= Beginning of Section =

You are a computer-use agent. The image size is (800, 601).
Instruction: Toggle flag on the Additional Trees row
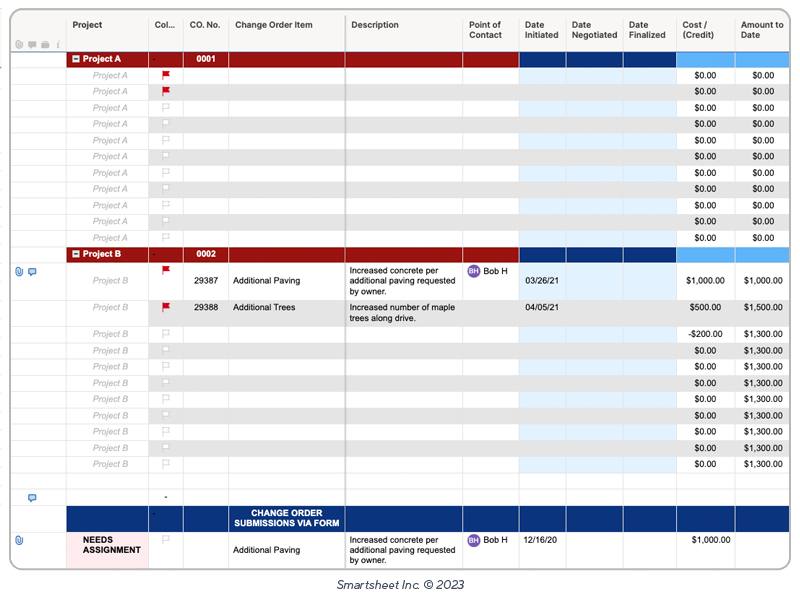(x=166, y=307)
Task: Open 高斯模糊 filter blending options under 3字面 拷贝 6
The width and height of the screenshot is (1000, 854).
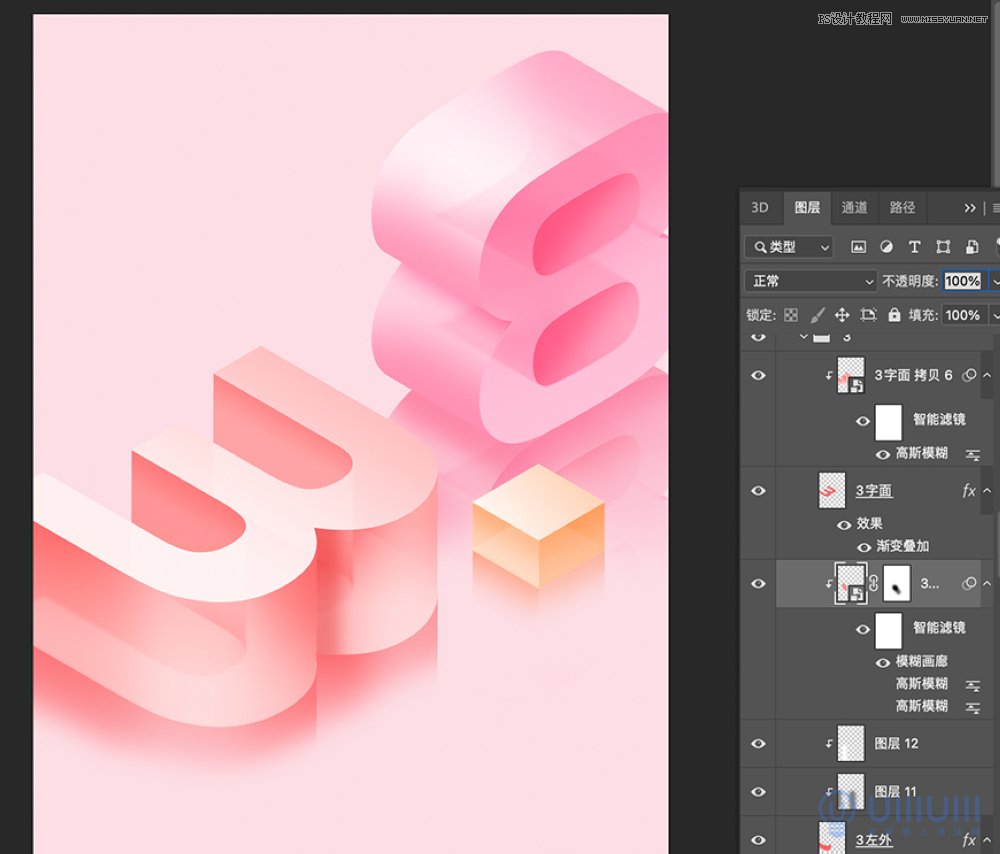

= End of Section =

INSTRUCTIONS TO FOLLOW —
Print the records above exactly, minus pictures.

WRITTEN RESPONSE —
You are a computer-use agent. The image size is (800, 601).
Instruction: Toggle flag on the Additional Trees row
(x=166, y=307)
Task: Open 高斯模糊 filter blending options under 3字面 拷贝 6
The width and height of the screenshot is (1000, 854).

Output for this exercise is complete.